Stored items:

=== Section Start ===

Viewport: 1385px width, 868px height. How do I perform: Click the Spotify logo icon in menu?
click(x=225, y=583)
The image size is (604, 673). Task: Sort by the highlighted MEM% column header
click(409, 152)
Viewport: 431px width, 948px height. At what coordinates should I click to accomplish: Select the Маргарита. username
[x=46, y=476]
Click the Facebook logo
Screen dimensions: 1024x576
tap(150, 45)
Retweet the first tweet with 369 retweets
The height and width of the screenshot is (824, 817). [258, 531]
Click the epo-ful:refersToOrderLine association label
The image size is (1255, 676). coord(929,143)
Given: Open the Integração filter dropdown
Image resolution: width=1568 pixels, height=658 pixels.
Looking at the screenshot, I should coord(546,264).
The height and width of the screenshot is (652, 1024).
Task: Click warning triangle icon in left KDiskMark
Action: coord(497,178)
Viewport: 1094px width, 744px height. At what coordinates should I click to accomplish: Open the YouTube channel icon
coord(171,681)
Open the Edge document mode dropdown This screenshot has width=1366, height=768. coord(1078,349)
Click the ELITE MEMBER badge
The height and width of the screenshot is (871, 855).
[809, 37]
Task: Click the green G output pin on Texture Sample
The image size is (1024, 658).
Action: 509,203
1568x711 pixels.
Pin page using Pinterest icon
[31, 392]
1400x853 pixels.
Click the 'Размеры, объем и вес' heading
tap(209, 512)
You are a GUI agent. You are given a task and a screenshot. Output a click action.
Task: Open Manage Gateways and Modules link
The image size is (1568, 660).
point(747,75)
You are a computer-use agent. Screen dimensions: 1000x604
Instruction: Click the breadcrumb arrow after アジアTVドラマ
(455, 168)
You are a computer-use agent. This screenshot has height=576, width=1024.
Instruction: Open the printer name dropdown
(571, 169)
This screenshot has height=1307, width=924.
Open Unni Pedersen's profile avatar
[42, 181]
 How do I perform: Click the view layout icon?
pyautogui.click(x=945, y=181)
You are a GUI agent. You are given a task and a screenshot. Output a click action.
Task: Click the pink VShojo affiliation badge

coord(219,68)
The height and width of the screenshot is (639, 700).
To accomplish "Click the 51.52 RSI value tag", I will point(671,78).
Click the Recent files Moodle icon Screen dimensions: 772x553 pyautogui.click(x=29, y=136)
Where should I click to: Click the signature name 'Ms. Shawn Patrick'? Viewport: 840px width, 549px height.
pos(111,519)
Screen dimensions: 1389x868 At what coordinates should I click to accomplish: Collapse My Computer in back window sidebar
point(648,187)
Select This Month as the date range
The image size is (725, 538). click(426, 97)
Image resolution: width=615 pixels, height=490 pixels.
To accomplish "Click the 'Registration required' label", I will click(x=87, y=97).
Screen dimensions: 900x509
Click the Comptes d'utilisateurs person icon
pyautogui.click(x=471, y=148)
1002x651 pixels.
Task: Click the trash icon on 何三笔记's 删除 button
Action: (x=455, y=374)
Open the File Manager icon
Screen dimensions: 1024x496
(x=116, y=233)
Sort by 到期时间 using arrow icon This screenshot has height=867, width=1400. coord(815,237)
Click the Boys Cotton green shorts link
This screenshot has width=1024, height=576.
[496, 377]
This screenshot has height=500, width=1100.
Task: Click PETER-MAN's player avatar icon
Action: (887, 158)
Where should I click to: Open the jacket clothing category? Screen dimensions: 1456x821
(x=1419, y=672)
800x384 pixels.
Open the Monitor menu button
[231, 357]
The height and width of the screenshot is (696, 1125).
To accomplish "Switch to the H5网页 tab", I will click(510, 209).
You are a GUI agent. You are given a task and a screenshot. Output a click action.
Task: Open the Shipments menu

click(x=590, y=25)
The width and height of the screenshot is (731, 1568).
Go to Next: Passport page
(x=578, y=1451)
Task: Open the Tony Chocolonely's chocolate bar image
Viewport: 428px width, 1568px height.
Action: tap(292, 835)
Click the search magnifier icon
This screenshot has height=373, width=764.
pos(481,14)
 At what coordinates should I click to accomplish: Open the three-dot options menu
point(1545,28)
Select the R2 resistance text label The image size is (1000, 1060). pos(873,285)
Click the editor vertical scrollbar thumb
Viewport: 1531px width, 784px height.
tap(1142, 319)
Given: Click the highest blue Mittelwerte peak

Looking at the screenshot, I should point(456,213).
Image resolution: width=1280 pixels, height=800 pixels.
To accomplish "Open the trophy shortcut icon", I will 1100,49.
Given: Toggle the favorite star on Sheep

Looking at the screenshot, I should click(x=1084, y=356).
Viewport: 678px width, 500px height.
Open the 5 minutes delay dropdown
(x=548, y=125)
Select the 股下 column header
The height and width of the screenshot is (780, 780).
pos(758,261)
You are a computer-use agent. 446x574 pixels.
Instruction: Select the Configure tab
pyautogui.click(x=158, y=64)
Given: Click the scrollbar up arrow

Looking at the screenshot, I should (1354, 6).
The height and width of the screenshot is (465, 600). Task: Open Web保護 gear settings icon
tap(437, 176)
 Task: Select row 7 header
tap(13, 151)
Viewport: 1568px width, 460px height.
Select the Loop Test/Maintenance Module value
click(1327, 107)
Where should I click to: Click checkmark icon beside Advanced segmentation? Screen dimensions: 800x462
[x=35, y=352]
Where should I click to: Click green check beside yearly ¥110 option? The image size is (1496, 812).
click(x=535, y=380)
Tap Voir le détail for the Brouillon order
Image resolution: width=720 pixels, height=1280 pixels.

=== Section End ===

__Your assignment__: Identify the lines above with the word "will". Copy them.

__Answer__:
To accomplish "Click the 51.52 RSI value tag", I will point(671,78).
To accomplish "Click the 'Registration required' label", I will click(x=87, y=97).
To accomplish "Switch to the H5网页 tab", I will click(510, 209).
To accomplish "Open the trophy shortcut icon", I will 1100,49.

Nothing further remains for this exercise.